Monday, August 10, 2015

Science Optional

An ordinance requiring cellphone retailers to post an advisory about potential radiation danger goes into effect next month in Berkeley, California.  It is called a “Right to Know” measure, but some people feel it will do more harm than good.

New York Times science columnist John Tierney believes it will needlessly increase the stress as well as “detract from more serious warnings like those related to cigarette smoking.”  With so many warnings, people have a tendency to mentally throw up their hands in frustration and begin to ignore them all, or worse, pick and choose which ones they want to believe.

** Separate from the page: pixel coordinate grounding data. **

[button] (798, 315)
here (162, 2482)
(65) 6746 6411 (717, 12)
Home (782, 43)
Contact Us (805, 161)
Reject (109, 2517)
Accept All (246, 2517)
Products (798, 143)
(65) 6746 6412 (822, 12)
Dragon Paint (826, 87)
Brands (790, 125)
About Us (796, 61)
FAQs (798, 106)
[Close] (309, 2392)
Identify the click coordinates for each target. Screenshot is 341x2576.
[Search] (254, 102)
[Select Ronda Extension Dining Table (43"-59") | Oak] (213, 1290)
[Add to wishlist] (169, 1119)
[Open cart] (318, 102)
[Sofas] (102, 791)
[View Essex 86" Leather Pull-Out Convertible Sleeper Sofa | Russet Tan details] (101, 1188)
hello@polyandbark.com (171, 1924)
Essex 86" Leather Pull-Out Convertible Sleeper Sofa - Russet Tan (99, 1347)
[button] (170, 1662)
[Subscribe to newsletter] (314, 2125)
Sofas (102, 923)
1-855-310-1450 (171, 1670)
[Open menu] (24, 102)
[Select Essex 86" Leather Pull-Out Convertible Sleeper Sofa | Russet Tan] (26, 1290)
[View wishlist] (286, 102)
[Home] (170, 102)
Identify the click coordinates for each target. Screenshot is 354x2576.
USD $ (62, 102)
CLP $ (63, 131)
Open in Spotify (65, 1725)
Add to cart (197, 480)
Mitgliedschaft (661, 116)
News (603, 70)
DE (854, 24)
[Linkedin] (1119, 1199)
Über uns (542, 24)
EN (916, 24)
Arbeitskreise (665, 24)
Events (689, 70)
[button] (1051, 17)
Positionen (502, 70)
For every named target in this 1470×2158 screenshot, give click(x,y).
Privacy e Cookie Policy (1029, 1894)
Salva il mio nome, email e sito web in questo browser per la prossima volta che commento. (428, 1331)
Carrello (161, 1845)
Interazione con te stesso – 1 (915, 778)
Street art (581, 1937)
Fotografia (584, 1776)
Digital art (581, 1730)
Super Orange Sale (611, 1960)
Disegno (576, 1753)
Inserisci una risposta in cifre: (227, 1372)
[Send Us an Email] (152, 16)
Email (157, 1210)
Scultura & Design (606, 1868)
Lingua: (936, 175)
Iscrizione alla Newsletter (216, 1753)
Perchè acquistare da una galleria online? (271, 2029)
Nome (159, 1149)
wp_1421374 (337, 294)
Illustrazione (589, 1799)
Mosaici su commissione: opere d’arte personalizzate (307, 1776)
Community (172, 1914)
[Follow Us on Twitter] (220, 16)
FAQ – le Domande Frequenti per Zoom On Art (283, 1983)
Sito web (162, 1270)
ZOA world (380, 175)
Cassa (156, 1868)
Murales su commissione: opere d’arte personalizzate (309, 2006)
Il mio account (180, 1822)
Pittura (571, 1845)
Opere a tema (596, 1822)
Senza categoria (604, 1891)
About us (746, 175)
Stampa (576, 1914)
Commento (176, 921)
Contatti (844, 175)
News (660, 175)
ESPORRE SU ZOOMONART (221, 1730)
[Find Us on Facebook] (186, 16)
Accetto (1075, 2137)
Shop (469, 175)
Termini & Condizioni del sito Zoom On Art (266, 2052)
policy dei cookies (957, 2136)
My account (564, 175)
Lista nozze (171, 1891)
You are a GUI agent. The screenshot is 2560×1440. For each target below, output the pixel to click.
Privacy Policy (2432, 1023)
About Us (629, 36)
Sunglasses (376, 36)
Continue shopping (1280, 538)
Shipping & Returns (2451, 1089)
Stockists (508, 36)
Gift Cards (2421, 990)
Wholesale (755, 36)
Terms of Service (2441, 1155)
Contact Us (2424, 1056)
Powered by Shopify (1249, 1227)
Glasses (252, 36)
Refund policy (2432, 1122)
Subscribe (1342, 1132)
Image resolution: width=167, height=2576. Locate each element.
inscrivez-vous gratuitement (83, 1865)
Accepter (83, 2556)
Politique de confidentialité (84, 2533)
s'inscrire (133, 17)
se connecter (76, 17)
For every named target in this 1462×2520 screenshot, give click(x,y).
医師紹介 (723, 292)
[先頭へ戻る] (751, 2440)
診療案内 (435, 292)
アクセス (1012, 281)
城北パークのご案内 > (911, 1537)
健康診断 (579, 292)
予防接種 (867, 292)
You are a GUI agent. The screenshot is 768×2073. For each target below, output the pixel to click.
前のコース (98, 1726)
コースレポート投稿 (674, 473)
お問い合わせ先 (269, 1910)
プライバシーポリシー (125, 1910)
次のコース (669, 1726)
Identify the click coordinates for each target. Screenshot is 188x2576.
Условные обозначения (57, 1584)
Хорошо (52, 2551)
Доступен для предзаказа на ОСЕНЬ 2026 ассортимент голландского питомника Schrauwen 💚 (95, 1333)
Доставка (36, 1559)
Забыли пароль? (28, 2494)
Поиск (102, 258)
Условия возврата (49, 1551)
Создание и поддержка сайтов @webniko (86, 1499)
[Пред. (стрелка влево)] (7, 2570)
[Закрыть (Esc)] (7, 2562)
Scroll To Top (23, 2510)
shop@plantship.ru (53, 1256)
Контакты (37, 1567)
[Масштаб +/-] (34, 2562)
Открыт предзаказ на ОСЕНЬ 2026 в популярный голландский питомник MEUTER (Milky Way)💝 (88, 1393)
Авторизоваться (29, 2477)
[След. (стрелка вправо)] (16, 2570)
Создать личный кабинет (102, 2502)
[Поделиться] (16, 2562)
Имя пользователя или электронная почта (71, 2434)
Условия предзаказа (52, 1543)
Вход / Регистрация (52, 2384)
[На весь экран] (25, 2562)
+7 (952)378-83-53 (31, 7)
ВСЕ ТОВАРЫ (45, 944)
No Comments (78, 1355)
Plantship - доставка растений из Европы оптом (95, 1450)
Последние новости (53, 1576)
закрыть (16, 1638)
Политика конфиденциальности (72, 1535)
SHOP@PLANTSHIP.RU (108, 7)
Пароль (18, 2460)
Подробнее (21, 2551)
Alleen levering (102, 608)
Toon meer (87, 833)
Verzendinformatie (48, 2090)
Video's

What is the real danger that consumers have a right to know about?  According to the American Cancer Society, the radio frequency waves emitted by cell phones are not enough to raise body temperature and do not cause DNA damage.  There is no evidence in health records or reports; in fact, “since cellphones were introduced, there has not been an increase in brain cancer.”  Several independent, large studies in Denmark and Norway have confirmed that no such harm comes from using cellphones.

Where people go wrong is not distinguishing between the types of radiation.  Cell phones produce non-ionizing radiation which does not affect DNA.  The National Cancer Institute states:  “many studies have examined the potential health effects of non-ionizing radiation from radar, microwave ovens, and other sources, there is currently no consistent evidence that non-ionizing radiation increases cancer risk."

When there is more of a risk from forgetting to put on sunscreen, it seems a little crazy to be worrying about cellphone dangers, a rumor that most of us thought was squelched many years ago.  Some scare tactics never quite die, but they cause problems only when some governing body buys into them and starts making rules.